**Work required:** Write out word for word the stretch of the Dead Soft article below, starting with "Vancouver’s Dead Soft" and going on through "of Gabriola Island.".

=== Text passage ===

The Georgia Straight

Vancouver’s Dead Soft straddles very different worlds while stretching out on its sophomore album, Big Blue.

- By Mike Usinger

Dead Soft cofounders Nathaniel Epp and Keeley Rochon are careful to suggest that their new album, Big Blue, shouldn’t be read as an embittered kiss-off to a city where, increasing­ly, the haves outnumber the have-nots. A better way to look at the release is as proof that, sometimes, change is good. In their case, that meant abandoning the grind of being artists in Vancouver for the more laid-back lifestyle of Gabriola Island.

At its loudest and most deliciousl­y distorted, Big Blue reflects the tension and anger that come with living in a city where making music has never been more difficult. But there’s also a beautiful side to the record, with the quieter back half of the 10-track release giving you the space and time to think about lyrics like “I think I’ll just wait outside in the parking lot of my life.”

That dichotomy makes Big Blue— which was recorded over an extended period—seem like a piece of art created by folks caught between worlds. That’s true, at least on a superficia­l level.

“It’s definitely true that we started the record while we were living in Vancouver,” singer-guitarist Epp says, speaking on a conference call with Rochon, who sings and plays bass. “Keeley and I were starting to become unhappy living in Vancouver, and were definitely searching for a way out, so to speak. We were looking for somewhere else to go to, but there was a period of being really unsure where. I think some of those feelings showed up in the music and the vibes that are in the record. But it’s not a literal, anti-Vancouver record, or anything like that.”

On this day the two, along with drummer Alex Smith, are in a tour van making its way across Connecticu­t in the middle of a North American tour. Things are, they report, going great during their stateside swing for Big Blue. Consider that a reward for sticking with things when life got tough a couple of years back.

They note it originally wasn’t all bad for Dead Soft in Vancouver. As kids in Prince Rupert, Epp and Rochon both played in bands, and idyllic as things were up north, they knew they’d eventually move down the coast.

=== Supplied data ===

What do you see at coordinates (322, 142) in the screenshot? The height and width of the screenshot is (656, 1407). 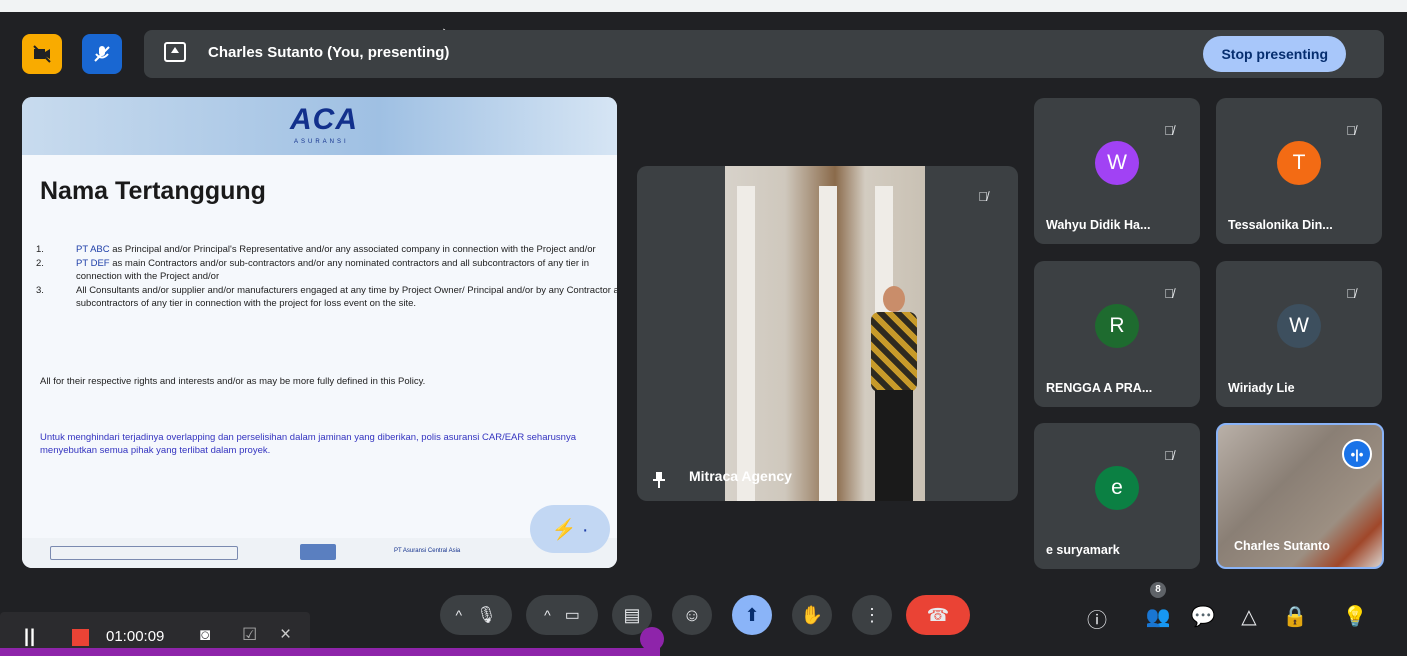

===

**Task solution:**
Vancouver’s Dead Soft straddles very different worlds while stretching out on its sophomore album, Big Blue.

- By Mike Usinger

Dead Soft cofounders Nathaniel Epp and Keeley Rochon are careful to suggest that their new album, Big Blue, shouldn’t be read as an embittered kiss-off to a city where, increasing­ly, the haves outnumber the have-nots. A better way to look at the release is as proof that, sometimes, change is good. In their case, that meant abandoning the grind of being artists in Vancouver for the more laid-back lifestyle of Gabriola Island.